CHALLENGE
Extract the passage of the OHTTP relay readme from "This crate is" to "integration using nginx.conf.template.", copying it word for word.

A rust implementation of an Oblivious HTTP relay resource.

This work is undergoing active revision in the IETF and so are these implementations. Use at your own risk.

Usage

Run ohttp-relay by setting PORT and GATEWAY_ORIGIN environment vaiables. For example, to relay from port 3000 to an OHTTP Gateway Resource at https://payjo.in, run the following.

PORT=3000 GATEWAY_ORIGIN='https://payjo.in' cargo run

Alternatively, set UNIX_SOCKET to bind to a unix socket path instead of a TCP port.

This crate is intended to be run behind a reverse proxy like NGINX that can handle TLS for you. Tests specifically cover this integration using nginx.conf.template.

Bootstrap Feature

The Oblivious HTTP specification requires clients obtain a Key Configuration from the OHTTP Gateway but leaves a mechanism for doing so explicitly unspecified. This feature hosts HTTPS-in-WebSocket and HTTPS-in-CONNECT proxies to allow web clients to GET a gateway's ohttp-keys via Direct Discovery in an end-to-end-encrypted, authenticated manner using the OHTTP relay as a tunnel so as not to reveal their IP address. The bootstrap feature to host these proxies is enabled by default. The ws-bootstrap and connect-bootstrap features enable each proxy individually.

How does it work?

Both bootstrap features enable the server to forward packets directly to and from the OHTTP Gateway's TCP socket to negotiate a TLS session between the client and gateway. By doing so, the OHTTP Relay is prevented from conducting a man-in-the-middle attack to compromise the TLS session.

RECORD SET
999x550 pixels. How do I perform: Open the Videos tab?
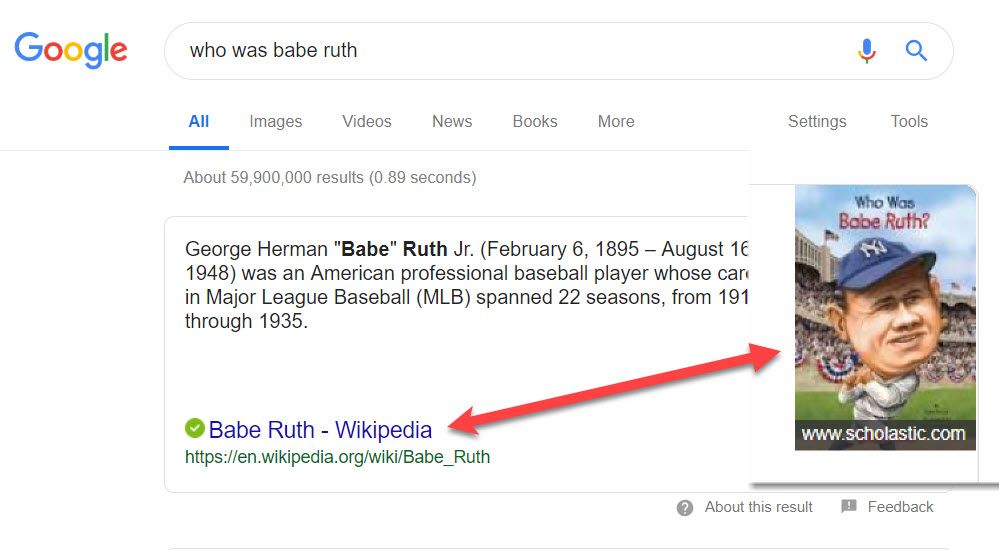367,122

--

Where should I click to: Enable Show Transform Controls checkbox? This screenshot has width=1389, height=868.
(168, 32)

* * *

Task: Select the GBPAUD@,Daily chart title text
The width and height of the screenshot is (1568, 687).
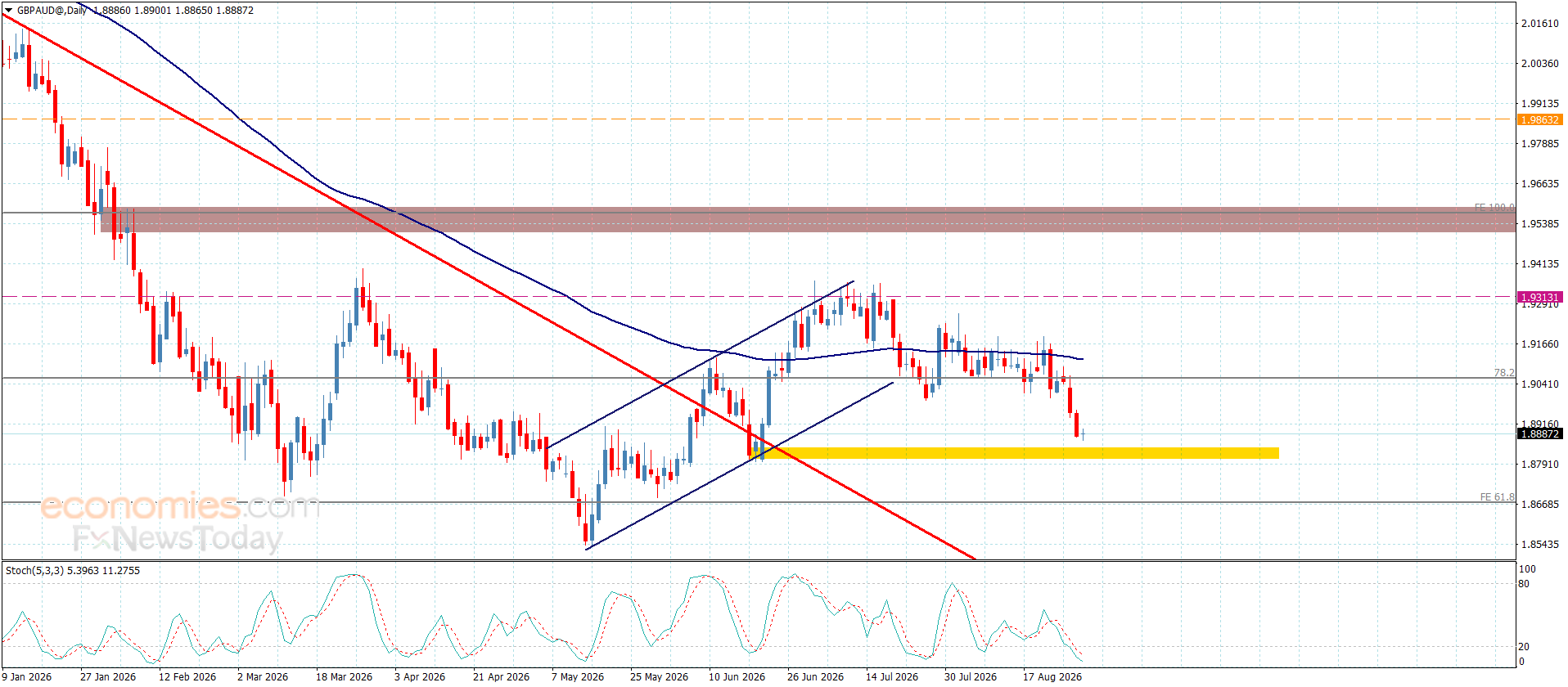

REPLY
This crate is intended to be run behind a reverse proxy like NGINX that can handle TLS for you. Tests specifically cover this integration using nginx.conf.template.